* PROVIDED RECORDS *
· · · · ·

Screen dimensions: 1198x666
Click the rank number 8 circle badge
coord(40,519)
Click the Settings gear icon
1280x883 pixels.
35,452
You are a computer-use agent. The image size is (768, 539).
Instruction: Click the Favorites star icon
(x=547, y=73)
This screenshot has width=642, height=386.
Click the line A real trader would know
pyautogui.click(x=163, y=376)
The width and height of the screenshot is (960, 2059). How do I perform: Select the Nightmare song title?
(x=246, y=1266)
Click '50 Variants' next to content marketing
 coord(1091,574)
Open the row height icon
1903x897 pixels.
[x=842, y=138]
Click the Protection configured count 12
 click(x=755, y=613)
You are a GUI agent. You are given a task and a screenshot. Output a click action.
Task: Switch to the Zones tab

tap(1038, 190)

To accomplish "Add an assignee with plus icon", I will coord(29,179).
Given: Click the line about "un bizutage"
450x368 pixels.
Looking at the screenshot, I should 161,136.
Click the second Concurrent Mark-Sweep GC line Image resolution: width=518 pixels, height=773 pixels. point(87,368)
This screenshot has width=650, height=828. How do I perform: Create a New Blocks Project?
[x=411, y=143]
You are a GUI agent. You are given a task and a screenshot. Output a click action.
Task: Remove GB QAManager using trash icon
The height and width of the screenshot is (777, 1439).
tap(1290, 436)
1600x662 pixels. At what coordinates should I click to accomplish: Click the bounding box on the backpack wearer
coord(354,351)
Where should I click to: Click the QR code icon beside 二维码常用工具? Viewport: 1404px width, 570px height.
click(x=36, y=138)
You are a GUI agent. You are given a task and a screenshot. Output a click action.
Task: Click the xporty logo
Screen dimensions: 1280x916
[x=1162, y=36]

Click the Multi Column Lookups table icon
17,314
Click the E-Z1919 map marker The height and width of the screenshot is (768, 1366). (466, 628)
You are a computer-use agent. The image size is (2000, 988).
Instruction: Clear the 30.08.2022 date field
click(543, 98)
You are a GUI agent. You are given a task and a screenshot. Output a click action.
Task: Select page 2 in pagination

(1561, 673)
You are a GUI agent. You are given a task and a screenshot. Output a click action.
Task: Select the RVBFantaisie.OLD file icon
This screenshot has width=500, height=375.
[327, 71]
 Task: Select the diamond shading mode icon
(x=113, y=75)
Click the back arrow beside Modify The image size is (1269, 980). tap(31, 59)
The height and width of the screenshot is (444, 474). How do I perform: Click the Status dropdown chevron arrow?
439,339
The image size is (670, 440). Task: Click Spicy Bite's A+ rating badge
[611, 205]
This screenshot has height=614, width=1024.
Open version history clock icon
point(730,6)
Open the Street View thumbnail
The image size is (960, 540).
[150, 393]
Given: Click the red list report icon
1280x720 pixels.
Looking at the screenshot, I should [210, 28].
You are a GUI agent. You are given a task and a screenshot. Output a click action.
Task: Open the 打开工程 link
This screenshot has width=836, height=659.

· · · · ·

* PROBLEM REQUIREMENTS *
Each line above must be returned exactly as written.

* TASK RESULT *
Screen dimensions: 1198x666
Click the rank number 8 circle badge
coord(40,519)
Click the Settings gear icon
1280x883 pixels.
35,452
You are a computer-use agent. The image size is (768, 539).
Instruction: Click the Favorites star icon
(x=547, y=73)
This screenshot has width=642, height=386.
Click the line A real trader would know
pyautogui.click(x=163, y=376)
The width and height of the screenshot is (960, 2059). How do I perform: Select the Nightmare song title?
(x=246, y=1266)
Click '50 Variants' next to content marketing
 coord(1091,574)
Open the row height icon
1903x897 pixels.
[x=842, y=138]
Click the Protection configured count 12
 click(x=755, y=613)
You are a GUI agent. You are given a task and a screenshot. Output a click action.
Task: Switch to the Zones tab

tap(1038, 190)

To accomplish "Add an assignee with plus icon", I will coord(29,179).
Given: Click the line about "un bizutage"
450x368 pixels.
Looking at the screenshot, I should 161,136.
Click the second Concurrent Mark-Sweep GC line Image resolution: width=518 pixels, height=773 pixels. point(87,368)
This screenshot has width=650, height=828. How do I perform: Create a New Blocks Project?
[x=411, y=143]
You are a GUI agent. You are given a task and a screenshot. Output a click action.
Task: Remove GB QAManager using trash icon
The height and width of the screenshot is (777, 1439).
tap(1290, 436)
1600x662 pixels. At what coordinates should I click to accomplish: Click the bounding box on the backpack wearer
coord(354,351)
Where should I click to: Click the QR code icon beside 二维码常用工具? Viewport: 1404px width, 570px height.
click(x=36, y=138)
You are a GUI agent. You are given a task and a screenshot. Output a click action.
Task: Click the xporty logo
Screen dimensions: 1280x916
[x=1162, y=36]

Click the Multi Column Lookups table icon
17,314
Click the E-Z1919 map marker The height and width of the screenshot is (768, 1366). (466, 628)
You are a computer-use agent. The image size is (2000, 988).
Instruction: Clear the 30.08.2022 date field
click(543, 98)
You are a GUI agent. You are given a task and a screenshot. Output a click action.
Task: Select page 2 in pagination

(1561, 673)
You are a GUI agent. You are given a task and a screenshot. Output a click action.
Task: Select the RVBFantaisie.OLD file icon
This screenshot has width=500, height=375.
[327, 71]
 Task: Select the diamond shading mode icon
(x=113, y=75)
Click the back arrow beside Modify The image size is (1269, 980). tap(31, 59)
The height and width of the screenshot is (444, 474). How do I perform: Click the Status dropdown chevron arrow?
439,339
The image size is (670, 440). Task: Click Spicy Bite's A+ rating badge
[611, 205]
This screenshot has height=614, width=1024.
Open version history clock icon
point(730,6)
Open the Street View thumbnail
The image size is (960, 540).
[150, 393]
Given: Click the red list report icon
1280x720 pixels.
Looking at the screenshot, I should [210, 28].
You are a GUI agent. You are given a task and a screenshot. Output a click action.
Task: Open the 打开工程 link
This screenshot has width=836, height=659.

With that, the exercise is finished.